### Excerpt provided
↓↓↓

The proposed response to this "fact" is sometimes "stop talking about the virus," or by the more Chicken Little types, "stop fundraising entirely for a while."

I haven't seen any factual support for this onset of fatigue, other than some recent results being a bit less amazing than the last couple of months.

I have, on the other hand, seen evidence very much to the contrary -- organizations having unusually strong response to coronavirus-related fundraising campaigns. I have to admit, my evidence is anecdotal, based on first-hand observation of a few dozen organizations. Perhaps I live in an anomalous bubble where pandemic-related fundraising is still doing very well while it collapses everywhere else.

Let's take a close look at the concept of coronavirus fatigue, so we can understand what it really is and what we should do about it in case it's happening -- or if it ever does happen.

What is coronavirus fatigue?

My definition of coronavirus fatigue is this: A condition in which a donors become measurably less responsive to fundraising that's connected with the pandemic.

Let's take a look at a crisis in the past: The devastating Haiti Earthquake that happened 10 years ago. It prompted an outpouring of charitable giving for a few weeks. Then giving dropped, quite dramatically -- long before the problem was "solved." That's typical for a major natural disaster, and it's widely interpreted as "compassion fatigue" -- seemingly, donors grow tired of the topic and stop giving.

Fatigue? Or do other things cause the drop in giving?

Two things are worth noting:

  1. After a period of intense media coverage, the disaster drops out of the news, thus it becomes less present and relevant to most people. Fundraisers who are paying attention see the drop in response, so they move their messaging to other topics. So not only is there less coverage to the crisis, but also less fundraising. It's a self-reinforcing cycle.
  2. A lot of the increased crisis giving comes from atypical donors -- people moved to action by the disaster at hand, not by a "donor lifestyle." We know this because the retention rate of first-time disaster donors is a fraction of the retention of more typical donors.

So the disaster stops being in front of people -- both in the news and in fundraising -- and large percentage of the donors aren't ongoing donors in the first place. Given that, I think calling that drop in giving "fatigue" is pretty silly.

↑↑↑

### Work to complete
Please translate this sentence from the piece on coronavirus fatigue into Spanish: "Fundraisers who are paying attention see the drop in response, so they move their messaging to other topics."

### Data records

↓↓↓

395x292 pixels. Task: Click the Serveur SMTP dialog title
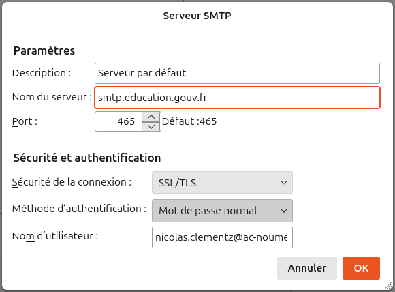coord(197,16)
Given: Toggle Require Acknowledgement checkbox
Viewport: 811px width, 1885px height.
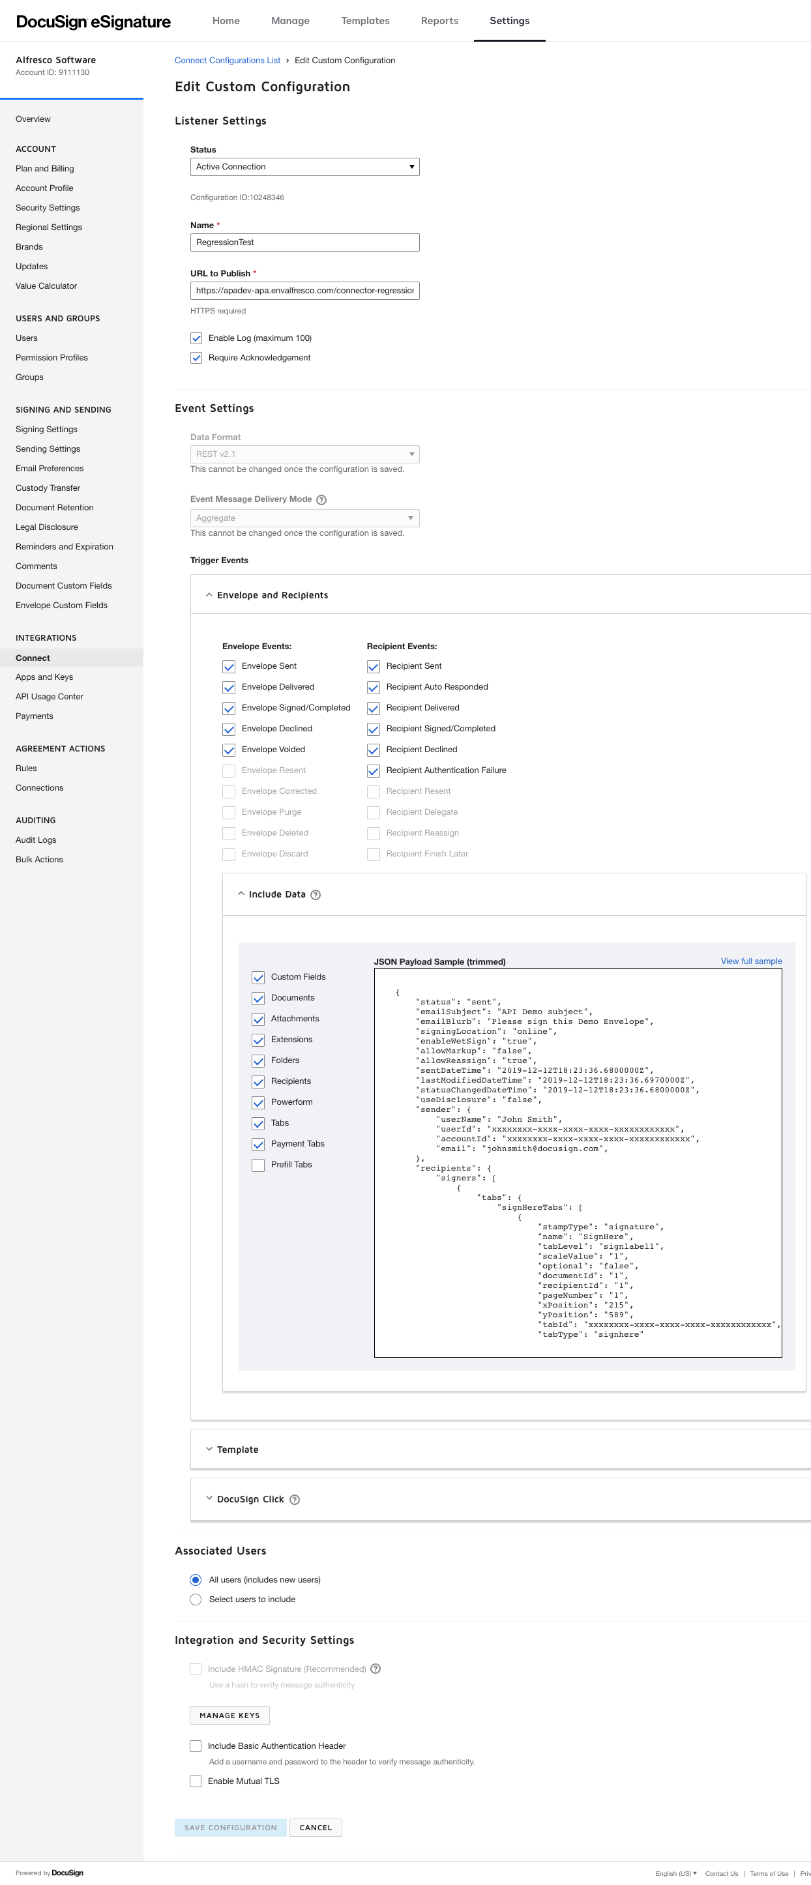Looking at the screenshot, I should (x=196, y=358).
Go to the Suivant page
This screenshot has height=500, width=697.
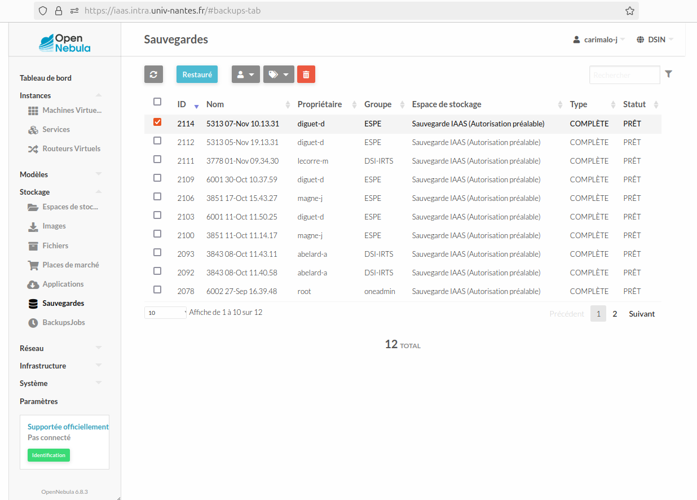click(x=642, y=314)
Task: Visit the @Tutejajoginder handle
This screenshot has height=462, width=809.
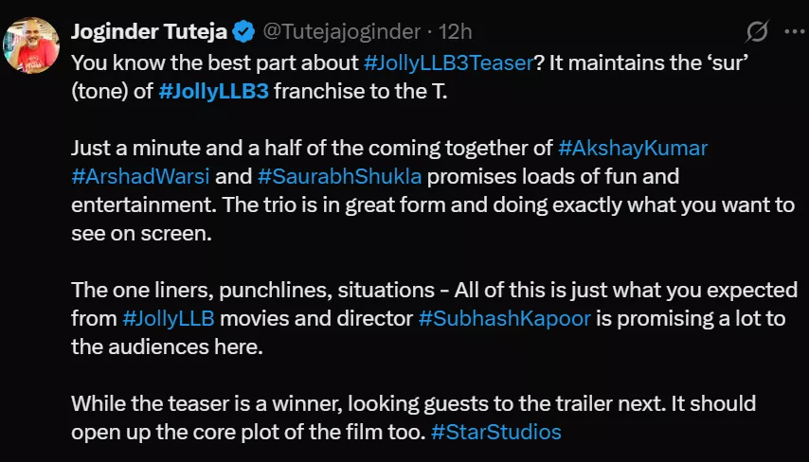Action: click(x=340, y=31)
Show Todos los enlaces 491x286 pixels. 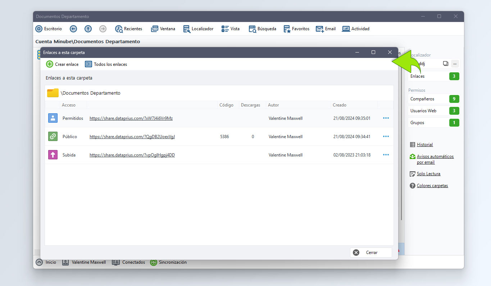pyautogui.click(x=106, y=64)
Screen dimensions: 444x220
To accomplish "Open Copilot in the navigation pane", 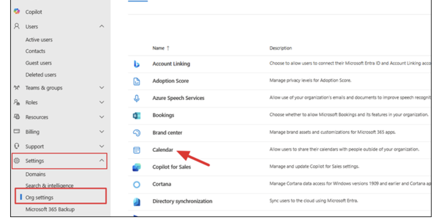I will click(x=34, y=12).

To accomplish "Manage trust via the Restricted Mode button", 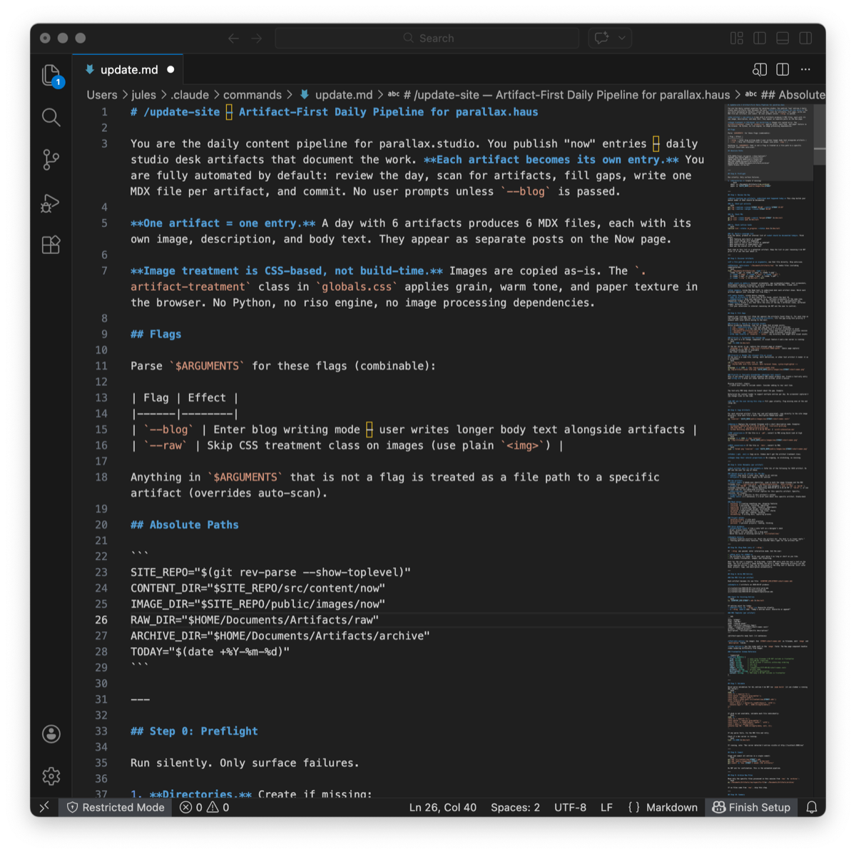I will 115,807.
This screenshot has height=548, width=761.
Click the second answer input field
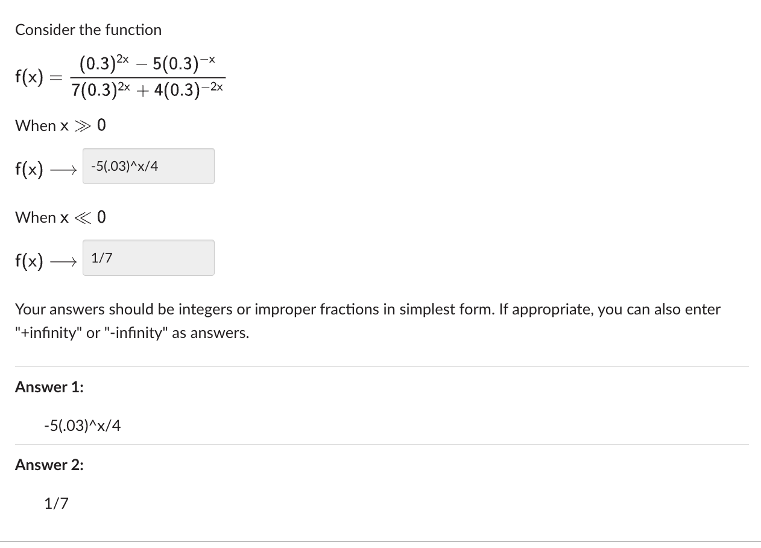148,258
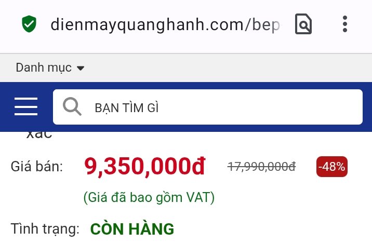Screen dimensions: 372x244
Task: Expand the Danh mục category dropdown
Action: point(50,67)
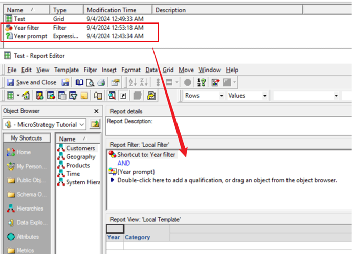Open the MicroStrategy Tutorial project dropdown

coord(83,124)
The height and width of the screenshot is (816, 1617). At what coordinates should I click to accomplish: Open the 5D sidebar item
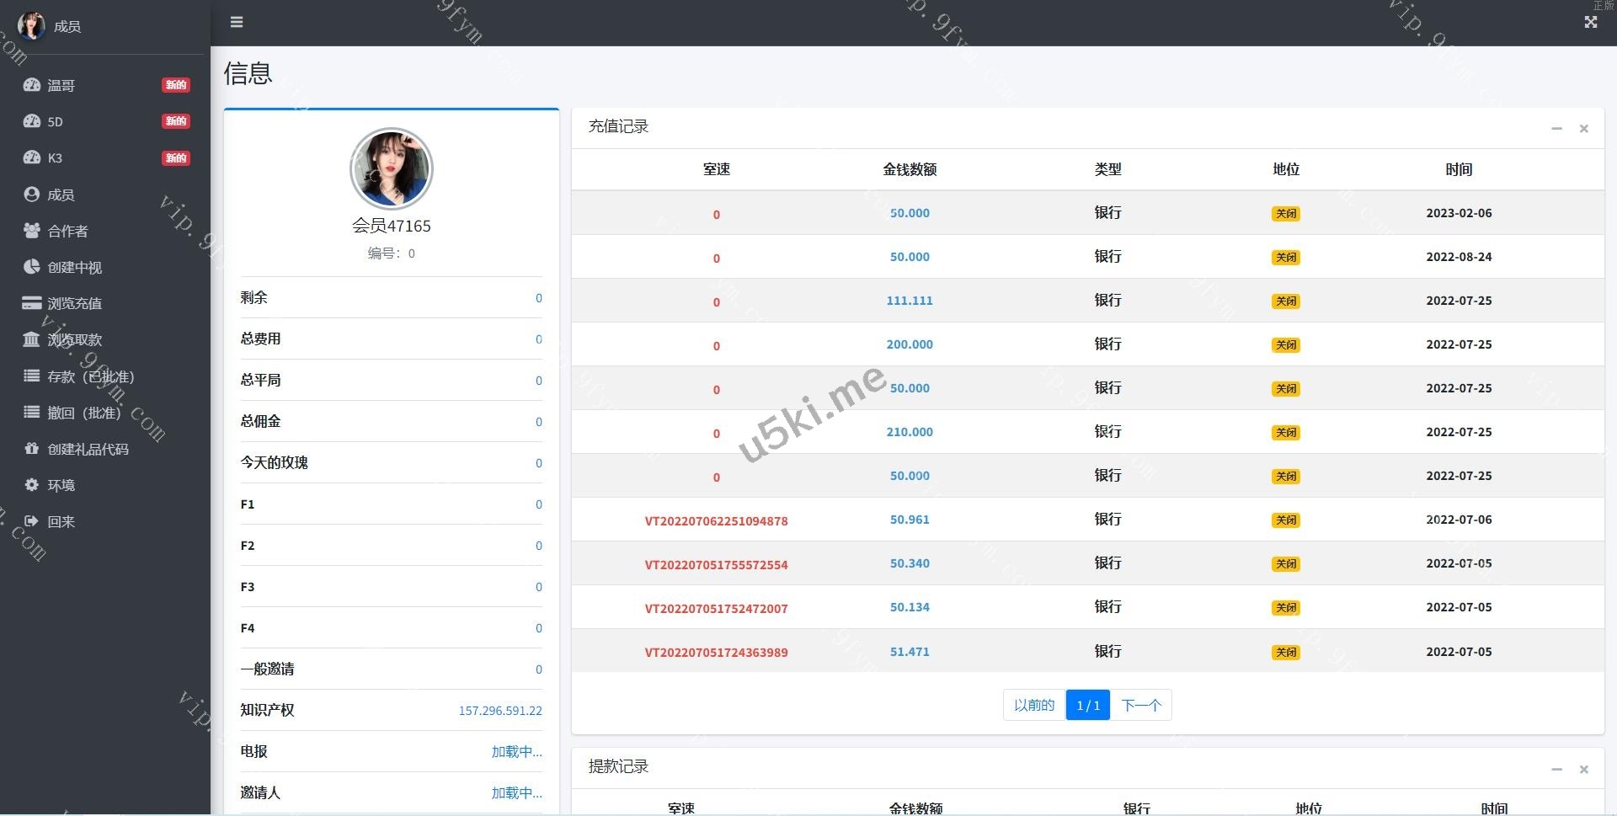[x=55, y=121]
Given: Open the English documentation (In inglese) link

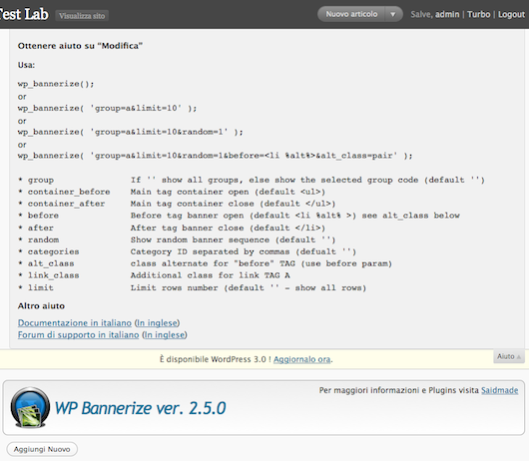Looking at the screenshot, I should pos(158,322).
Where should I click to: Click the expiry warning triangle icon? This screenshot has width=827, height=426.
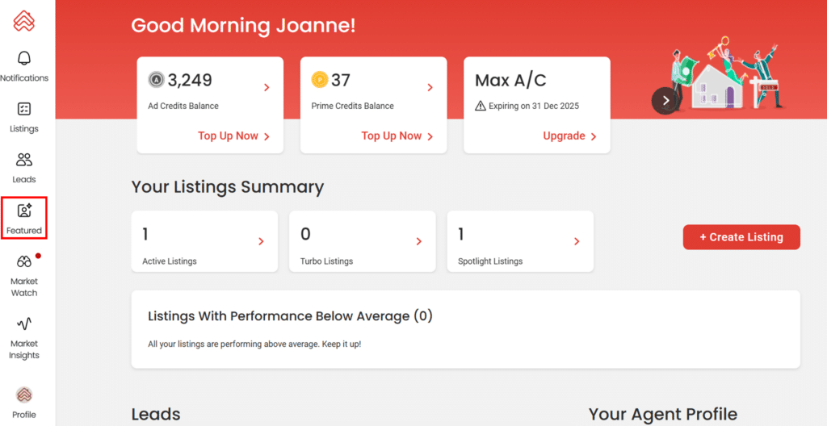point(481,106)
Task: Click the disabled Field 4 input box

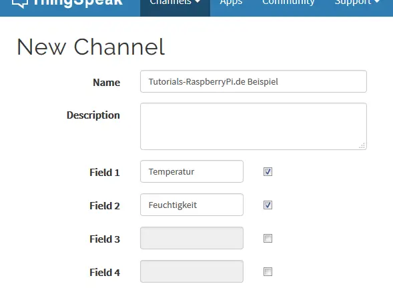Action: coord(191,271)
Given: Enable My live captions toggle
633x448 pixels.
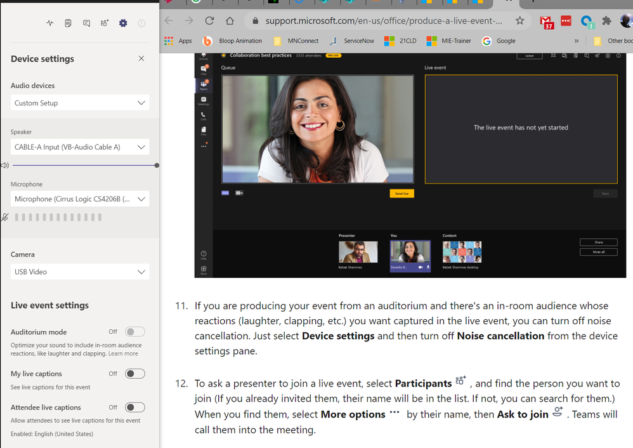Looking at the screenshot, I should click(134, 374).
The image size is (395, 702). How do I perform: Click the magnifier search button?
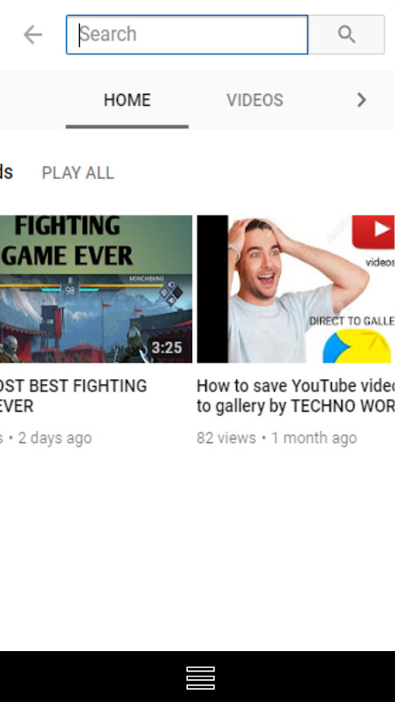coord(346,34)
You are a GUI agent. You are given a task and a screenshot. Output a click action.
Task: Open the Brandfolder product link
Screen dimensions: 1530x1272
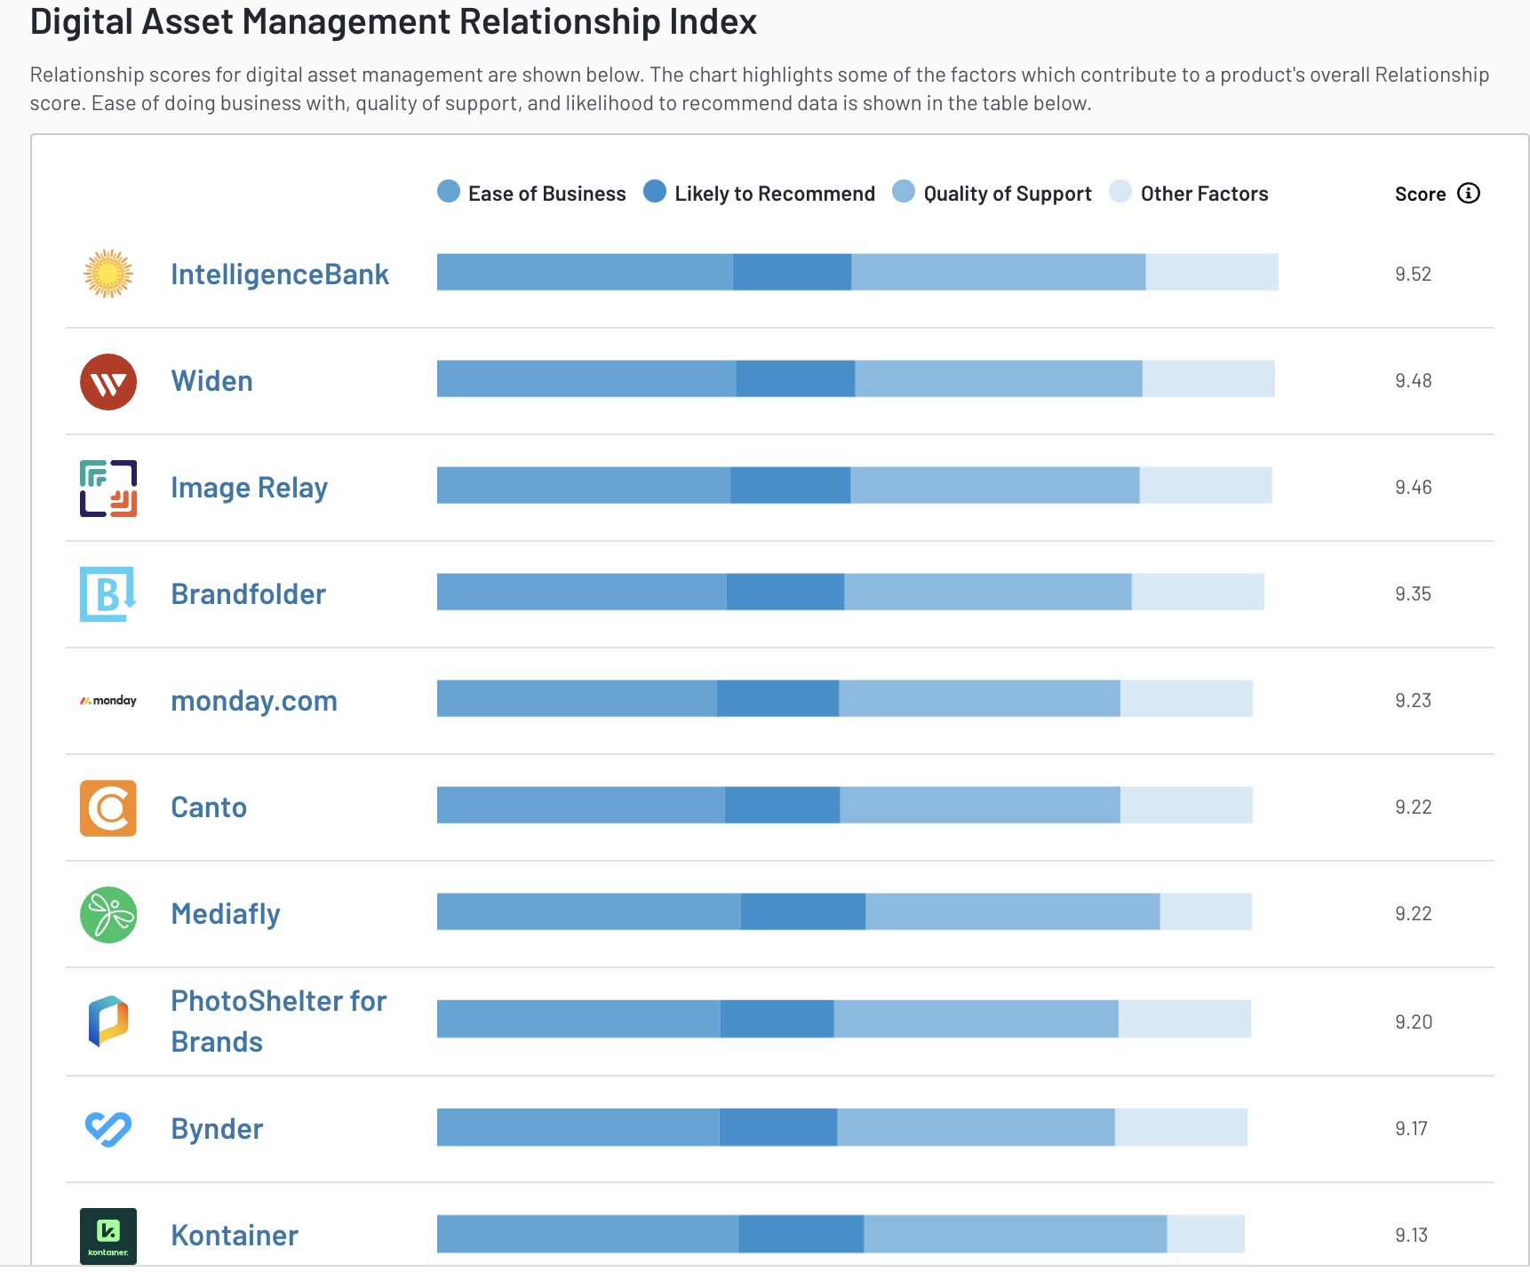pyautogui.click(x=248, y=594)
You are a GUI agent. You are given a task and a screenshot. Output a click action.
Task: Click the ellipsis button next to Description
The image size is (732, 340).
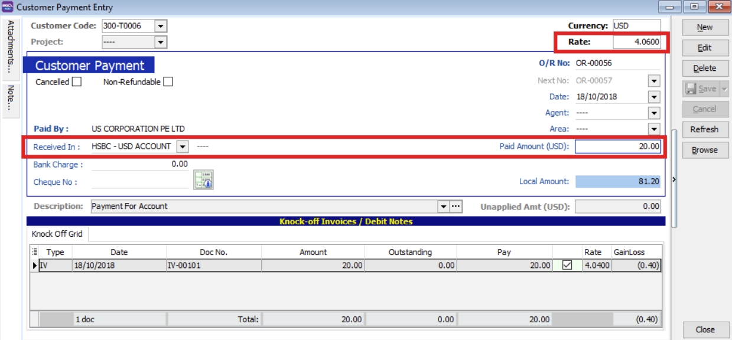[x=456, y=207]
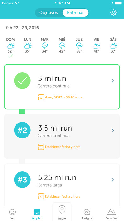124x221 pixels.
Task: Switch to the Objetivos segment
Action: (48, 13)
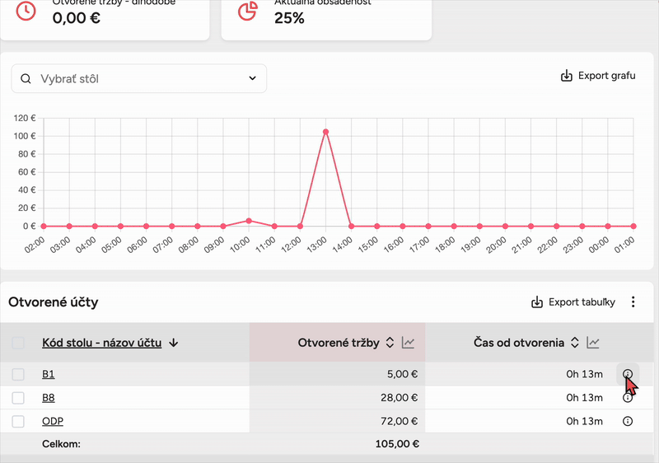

↑↑↑

### Result of the exercise
Los recaudadores de fondos que están atentos ven la caída en la respuesta, así que trasladan sus mensajes a otros temas.